#### GIVEN ENTRIES
• • • • •

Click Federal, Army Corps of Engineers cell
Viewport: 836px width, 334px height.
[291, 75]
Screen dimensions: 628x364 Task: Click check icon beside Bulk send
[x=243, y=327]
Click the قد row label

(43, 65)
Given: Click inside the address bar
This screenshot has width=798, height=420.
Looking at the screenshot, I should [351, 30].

• • • • •

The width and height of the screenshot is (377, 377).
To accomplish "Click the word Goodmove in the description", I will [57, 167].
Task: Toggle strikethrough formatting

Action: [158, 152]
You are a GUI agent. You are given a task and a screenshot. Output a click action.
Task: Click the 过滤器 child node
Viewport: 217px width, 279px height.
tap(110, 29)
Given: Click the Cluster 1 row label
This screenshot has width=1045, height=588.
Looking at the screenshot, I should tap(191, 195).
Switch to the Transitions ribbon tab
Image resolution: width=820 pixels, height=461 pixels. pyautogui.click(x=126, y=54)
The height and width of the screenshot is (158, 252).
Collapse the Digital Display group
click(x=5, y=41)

• • • • •

#### SET EXERCISE
Find every line in the material above that contains the string "This", and copy each of those lines in full. Matching is case-sensitive.

#### COMPLETED EXERCISE
This screenshot has width=798, height=420.
This screenshot has width=1045, height=588.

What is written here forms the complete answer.